Detroit Community Scrip
- Detroit Community Scrip, 3 Cheers.

Unit
- Nickname: Detroit Cheer

Denominations
- Freq. used: 3

Demographics
- User(s): Businesses in Detroit

Issuance
- Central bank: Detroit Cheers Governing Board

Valuation
- Pegged by: U.S. dollar

= Detroit Community Scrip =

Local currency

Detroit Community Scrip, also called Detroit Cheers, was a local currency used in Detroit, Michigan, first issued in April 2009. Modeled upon the local scrip that were used during the Great Depression, it was being used to restore local financial confidence following decades of economic decline. The Cheers are backed by U.S. currency and are fully exchangeable for an equal amount of U.S. dollars, backed by several Detroit-based businesses.
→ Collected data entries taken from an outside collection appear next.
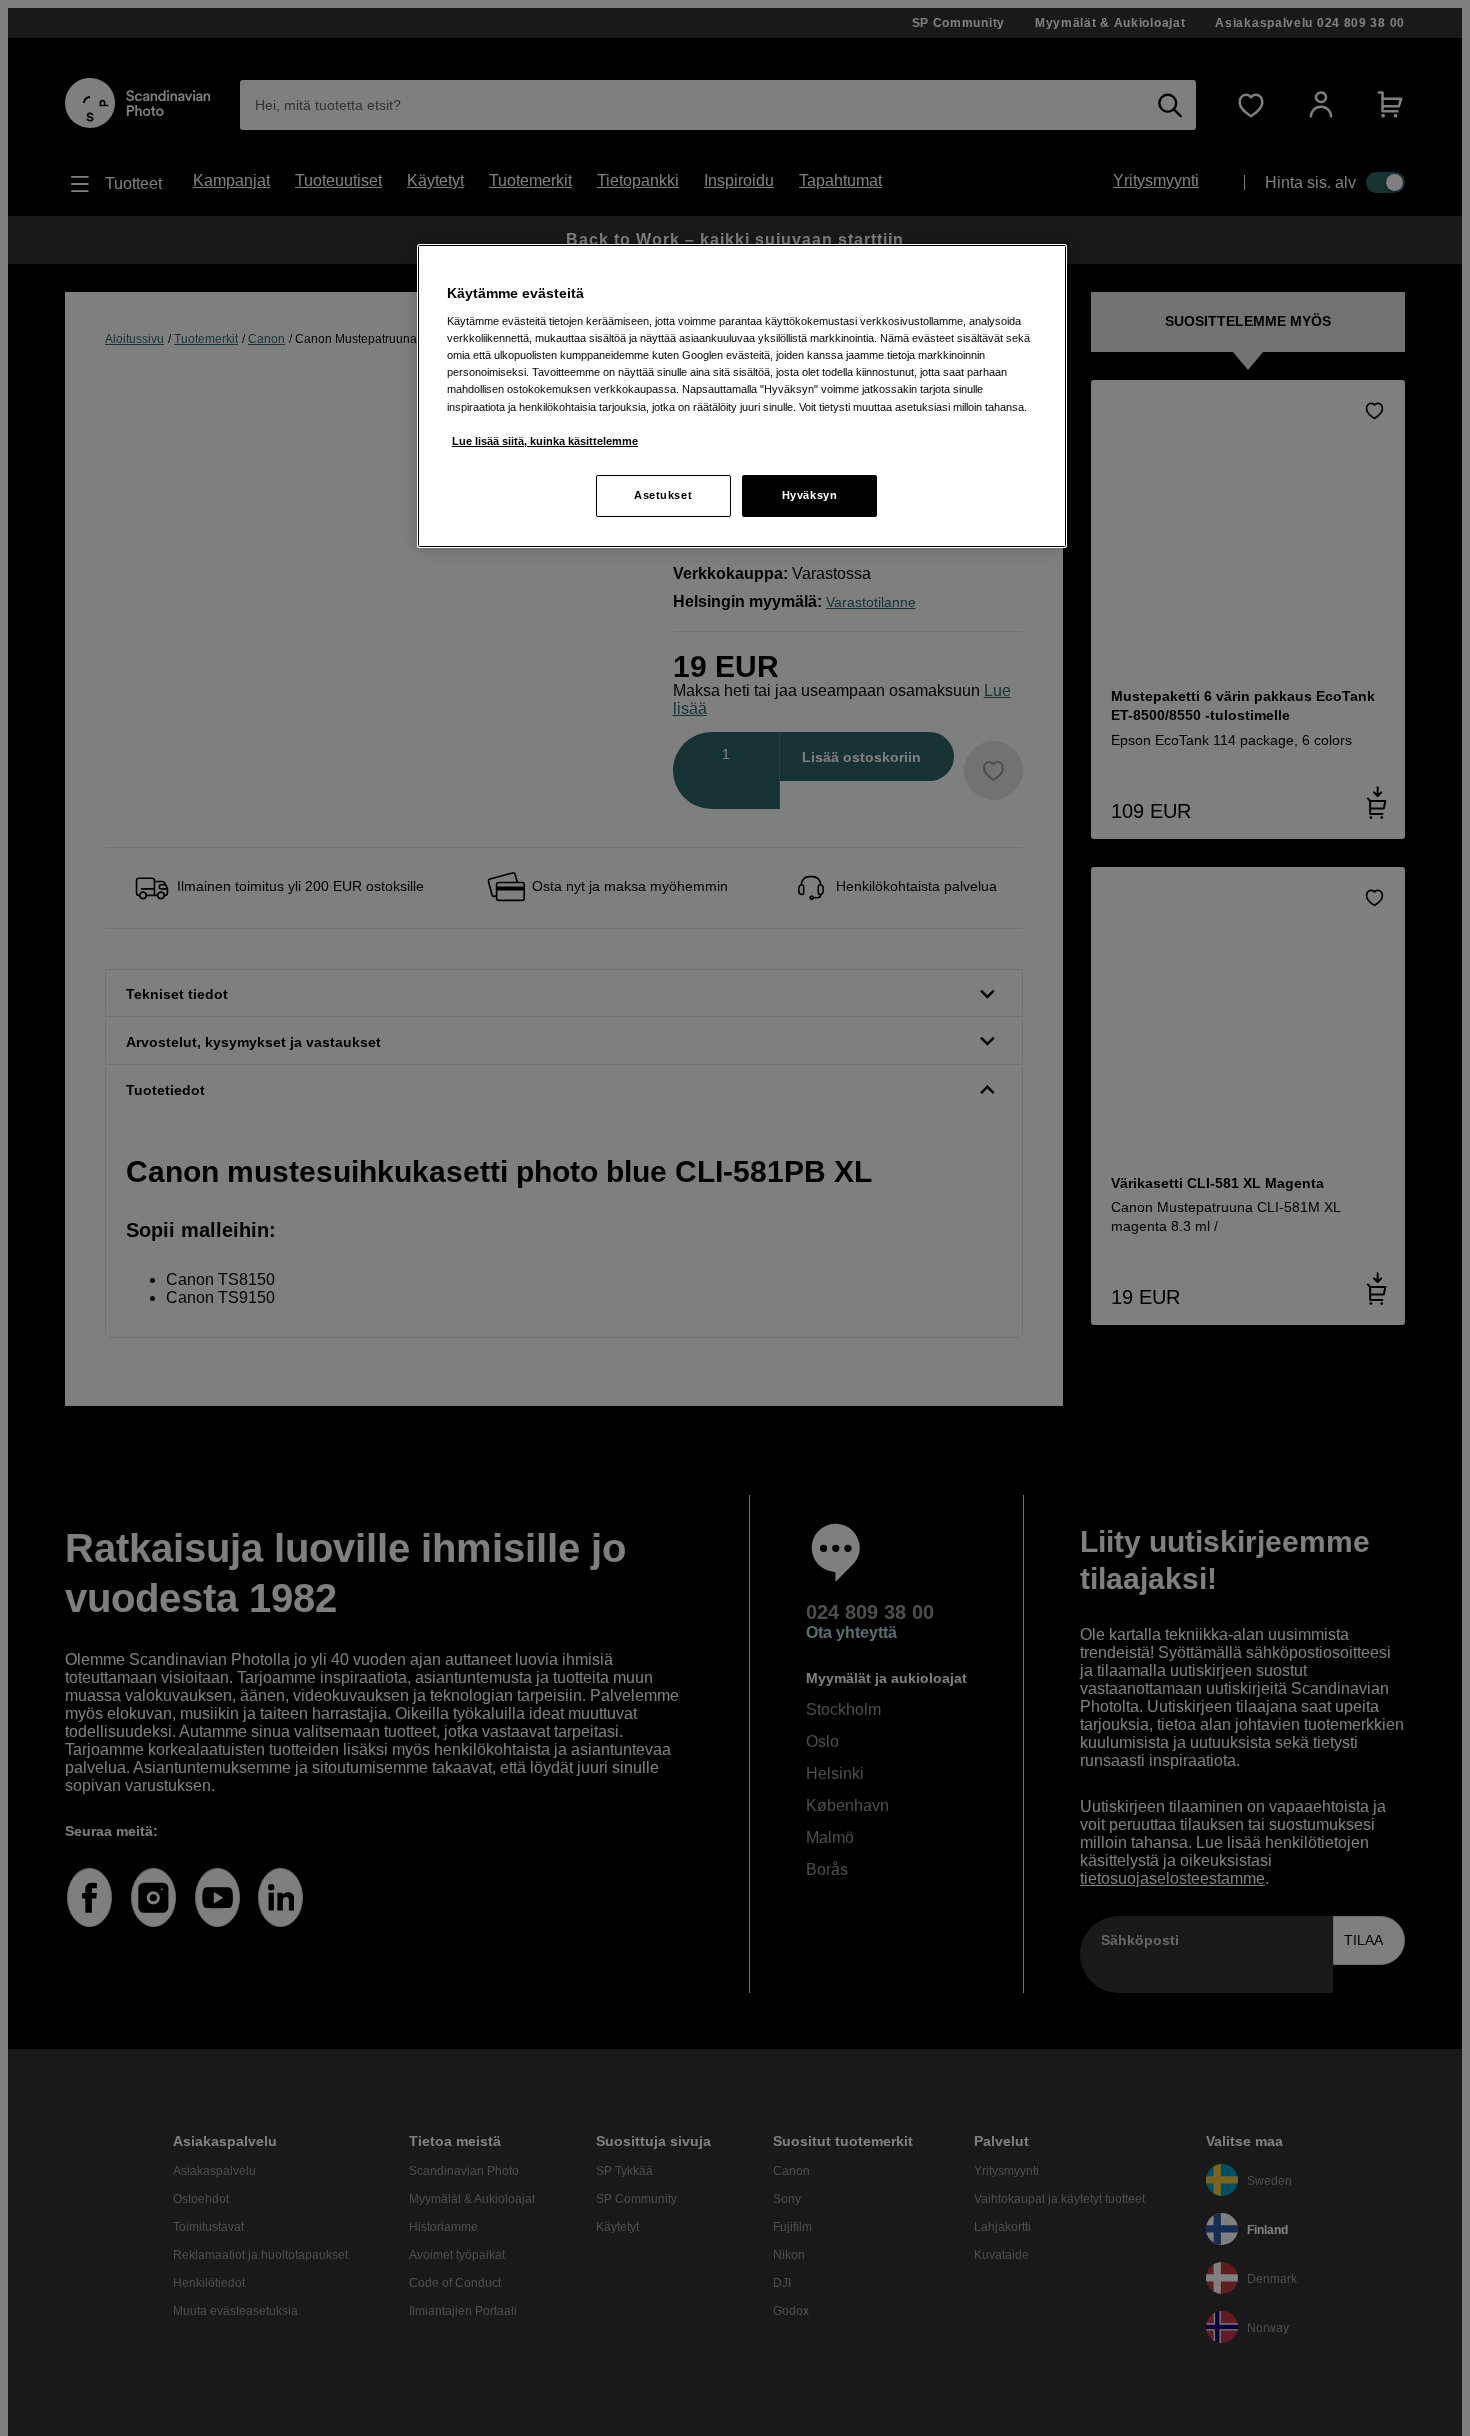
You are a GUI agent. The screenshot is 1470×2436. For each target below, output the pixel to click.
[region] (742, 396)
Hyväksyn (810, 495)
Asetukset (663, 495)
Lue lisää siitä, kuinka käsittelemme (545, 441)
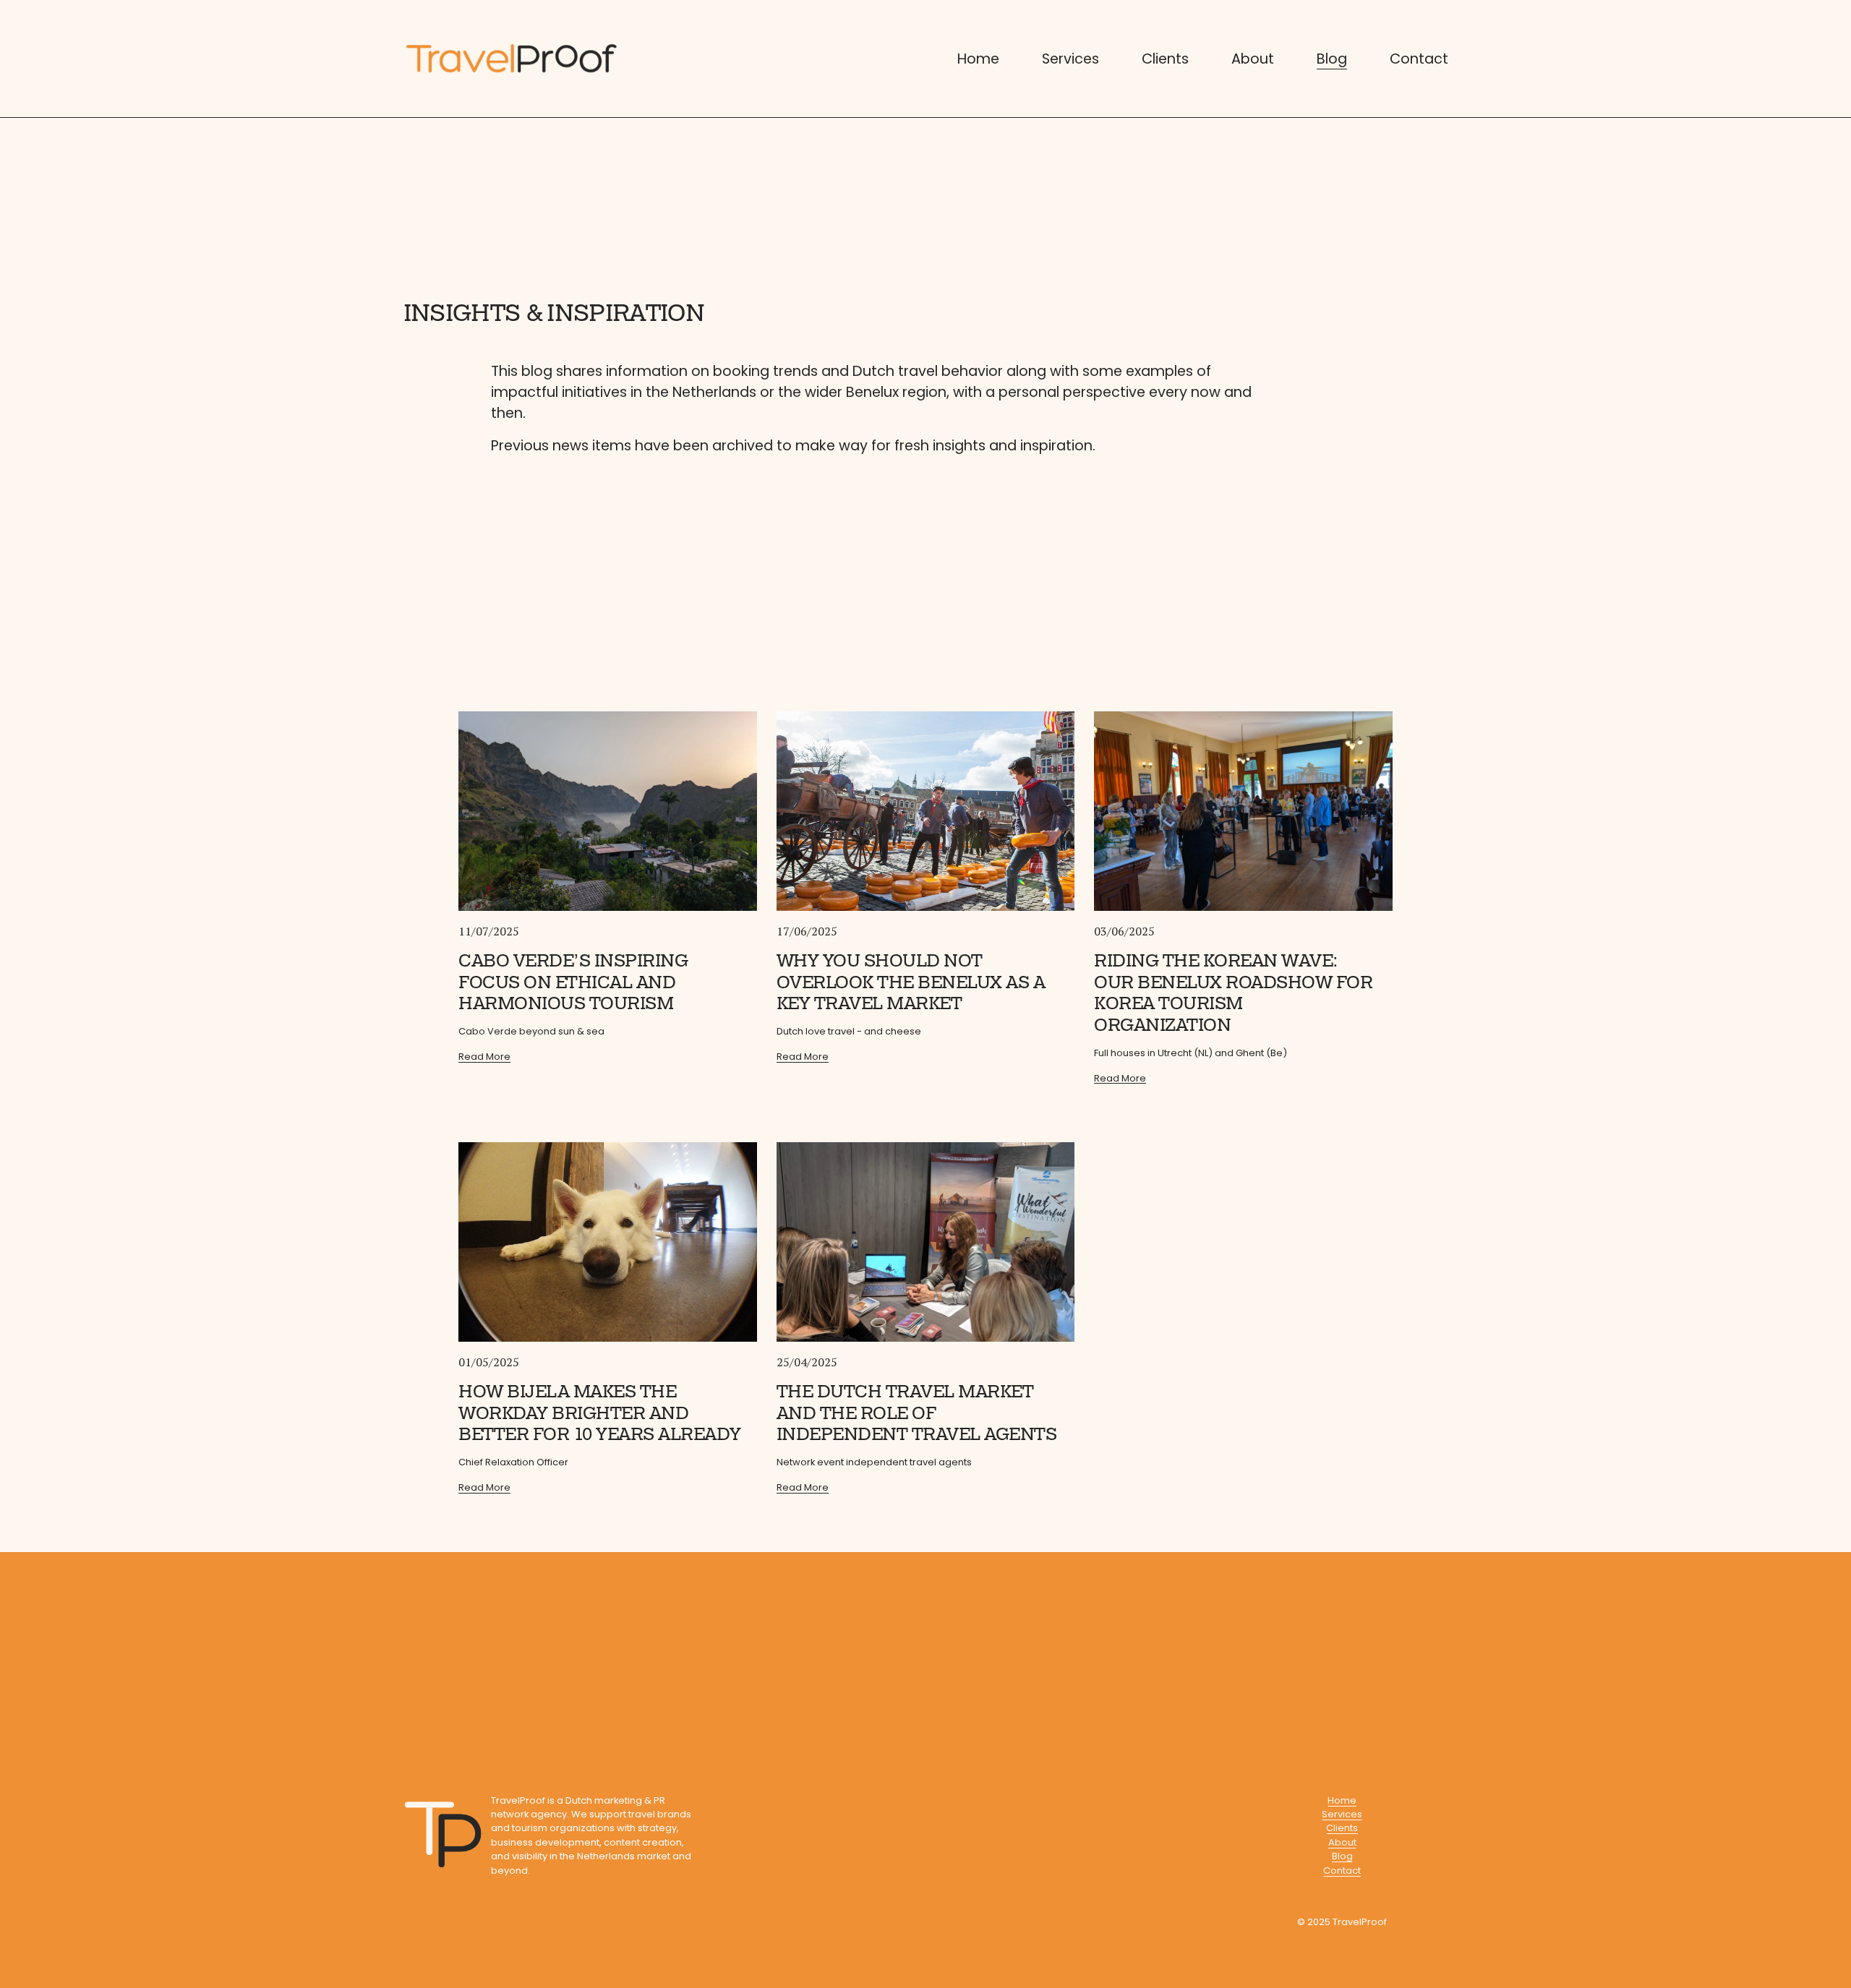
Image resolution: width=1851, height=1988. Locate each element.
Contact (1419, 59)
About (1252, 59)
In April 2009, there were $4,500 worth of cheers in circulation. Businesses could sign up to be issuers and print scrip after depositing a matching amount in U.S. dollars and then be entitled to print Cheers.

==History==
The Detroit Scrip was first issued in April 2009, by Foran's Grand Trunk Pub and The Park Bar or Motor City Brewing Works. Including the issuers, there were 17 initial businesses accepting the Cheer.

By November 22, 2009, the official website of the Detroit Community Scrip was no longer live.

==Design==
Detroit Cheers were available in only the $3 denomination; the standardized face of the Cheer features The Spirit of Detroit over the Detroit skyline. The back of the bill was designed by the issuing business and could vary.